As apps são o centro dos ecossistemas, tanto no Android como no iOS. Estas dão aos smartphones mais funcionalidades e mais capacidades, melhorando assim o que é oferecido de base nestas propostas.
Não se esperam que usem os dados dos utilizadores para lá das suas funções e nem sequer que deixem escapar essa informação. Infelizmente não foi isso que foi descoberto recentemente. Há um lote elevado de apps a deixar escapar informação e a maioria parece estar no iOS, embora também existam no Android.
Apps estão a revelar dados os utilizadores
Um estudo recente veio mostrar uma realidade que ninguém quer para os sistemas operativos móveis e nem para a informação que estes têm guardada. Das apps analisadas neste estudo, foram identificadas 1.859 que libertam dados. Destas, 98% são dedicadas ao iOS, e contêm credenciais da AWS codificadas que podem estar a colocar os seus dados em risco.
A informação vai mais longe e mostrou que mais de três quartos (77%) das apps continham tokens de acesso válidos da AWS, permitindo acesso a serviços privados desta cloud. Também quase metade (47%) continha tokens válidos da AWS que davam acesso total a vários, muitas vezes milhões, de arquivos privados através do Amazon Simple Storage Service (Amazon S3).
Problemas estão no iOS, mas Android é afetado
Algumas das causas para as vulnerabilidades incluem o uso sem conhecimento de bibliotecas de software externas vulneráveis e SDKs. Há ainda a entrega do desenvolvimento de apps a terceiros e a colaboração entre equipas, que podem apresentar inúmeras oportunidades de perda de informações e comunicação ineficaz.

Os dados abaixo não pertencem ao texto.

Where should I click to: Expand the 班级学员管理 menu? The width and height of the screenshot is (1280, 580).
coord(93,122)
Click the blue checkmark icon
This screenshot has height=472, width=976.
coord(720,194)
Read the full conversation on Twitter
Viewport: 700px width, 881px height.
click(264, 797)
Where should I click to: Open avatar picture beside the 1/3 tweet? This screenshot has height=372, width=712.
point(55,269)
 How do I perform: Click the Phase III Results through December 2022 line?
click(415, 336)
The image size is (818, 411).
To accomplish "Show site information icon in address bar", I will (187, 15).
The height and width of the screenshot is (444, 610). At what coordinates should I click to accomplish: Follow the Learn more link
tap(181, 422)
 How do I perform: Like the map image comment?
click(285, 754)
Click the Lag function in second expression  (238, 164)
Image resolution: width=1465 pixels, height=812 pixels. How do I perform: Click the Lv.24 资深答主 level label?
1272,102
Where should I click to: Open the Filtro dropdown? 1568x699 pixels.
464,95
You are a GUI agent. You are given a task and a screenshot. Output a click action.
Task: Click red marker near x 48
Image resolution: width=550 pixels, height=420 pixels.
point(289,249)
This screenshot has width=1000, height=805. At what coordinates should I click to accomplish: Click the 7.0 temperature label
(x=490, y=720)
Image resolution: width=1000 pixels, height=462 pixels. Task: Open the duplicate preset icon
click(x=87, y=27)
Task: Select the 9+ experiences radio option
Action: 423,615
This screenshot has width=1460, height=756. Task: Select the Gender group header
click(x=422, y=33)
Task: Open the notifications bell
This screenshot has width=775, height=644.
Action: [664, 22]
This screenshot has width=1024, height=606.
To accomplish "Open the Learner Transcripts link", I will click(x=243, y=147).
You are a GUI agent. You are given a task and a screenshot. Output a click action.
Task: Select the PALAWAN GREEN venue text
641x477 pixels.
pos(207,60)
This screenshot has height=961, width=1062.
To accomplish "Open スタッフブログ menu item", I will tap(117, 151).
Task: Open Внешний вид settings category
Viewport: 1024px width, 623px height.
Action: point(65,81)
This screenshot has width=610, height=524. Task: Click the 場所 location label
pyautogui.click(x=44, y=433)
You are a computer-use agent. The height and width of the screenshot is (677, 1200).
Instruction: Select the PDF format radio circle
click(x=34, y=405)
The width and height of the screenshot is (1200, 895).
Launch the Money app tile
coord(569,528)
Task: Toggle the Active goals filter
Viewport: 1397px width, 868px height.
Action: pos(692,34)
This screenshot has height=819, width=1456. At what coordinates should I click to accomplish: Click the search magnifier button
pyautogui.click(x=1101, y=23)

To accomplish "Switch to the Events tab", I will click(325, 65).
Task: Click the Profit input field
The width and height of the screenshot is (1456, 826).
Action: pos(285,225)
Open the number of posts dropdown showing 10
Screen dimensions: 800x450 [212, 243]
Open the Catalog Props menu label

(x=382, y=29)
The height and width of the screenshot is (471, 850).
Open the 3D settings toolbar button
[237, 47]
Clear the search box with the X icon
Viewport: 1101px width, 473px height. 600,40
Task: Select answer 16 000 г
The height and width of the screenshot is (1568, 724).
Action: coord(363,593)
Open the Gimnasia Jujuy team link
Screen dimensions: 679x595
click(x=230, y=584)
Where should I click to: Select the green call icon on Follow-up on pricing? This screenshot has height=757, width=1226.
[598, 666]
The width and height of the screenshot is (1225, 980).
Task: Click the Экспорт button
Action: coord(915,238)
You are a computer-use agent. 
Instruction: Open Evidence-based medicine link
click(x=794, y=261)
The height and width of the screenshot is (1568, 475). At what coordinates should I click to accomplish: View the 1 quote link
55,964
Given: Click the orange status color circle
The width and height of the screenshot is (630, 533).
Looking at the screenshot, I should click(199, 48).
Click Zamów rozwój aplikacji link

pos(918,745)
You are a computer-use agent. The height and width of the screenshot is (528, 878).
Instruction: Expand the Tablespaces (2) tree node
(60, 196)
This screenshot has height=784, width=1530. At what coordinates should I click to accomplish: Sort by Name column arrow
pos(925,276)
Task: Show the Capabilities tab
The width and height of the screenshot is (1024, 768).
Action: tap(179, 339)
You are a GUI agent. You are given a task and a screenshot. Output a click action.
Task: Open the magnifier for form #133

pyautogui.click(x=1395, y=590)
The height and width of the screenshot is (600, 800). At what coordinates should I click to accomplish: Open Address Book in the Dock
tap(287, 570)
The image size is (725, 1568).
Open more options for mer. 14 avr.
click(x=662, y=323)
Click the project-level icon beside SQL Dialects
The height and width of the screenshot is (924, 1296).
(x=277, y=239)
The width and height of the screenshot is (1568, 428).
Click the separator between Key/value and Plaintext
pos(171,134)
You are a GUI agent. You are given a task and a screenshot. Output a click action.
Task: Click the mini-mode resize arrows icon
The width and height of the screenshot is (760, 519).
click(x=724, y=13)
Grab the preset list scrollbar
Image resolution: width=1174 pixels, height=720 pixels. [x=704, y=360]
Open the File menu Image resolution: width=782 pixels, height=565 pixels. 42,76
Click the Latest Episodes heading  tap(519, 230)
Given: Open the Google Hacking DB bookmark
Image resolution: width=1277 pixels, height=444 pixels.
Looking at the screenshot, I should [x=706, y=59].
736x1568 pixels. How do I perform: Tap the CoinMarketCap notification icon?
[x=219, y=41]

Na análise feita foram revelados alguns exemplos bem reais. Uma empresa B2B, sem o nome revelado, que fornece uma plataforma de intranet e comunicação, disponibilizou um SDK móvel para os seus clientes, o que expôs as chaves da infraestrutura de nuvem da empresa, expondo dados como os registos financeiros e dados privados.
Tokens AWS são a causa mais comum deste problema
Há ainda várias apps para iOS de bancos, que usaram o ID digital de terceiros e o componente de autenticação das suas respetivas apps. Os utilizadores afetados deste SDK tiveram os seus dados pessoais expostos, incluindo nomes e datas de nascimento. Além disso, mais de 300.000 impressões digitais biométricas foram reveladas por cinco apps bancárias.
Esta é certamente uma situação que ninguém desejava, tanto pelos programadores como pelos utilizadores. Ainda assim, a situação é real e afeta em especial o iOS, mas também o Android. Todas as apps afetadas foram contactadas, devendo em breve ter uma resolução para o problema agora detetado e reportado.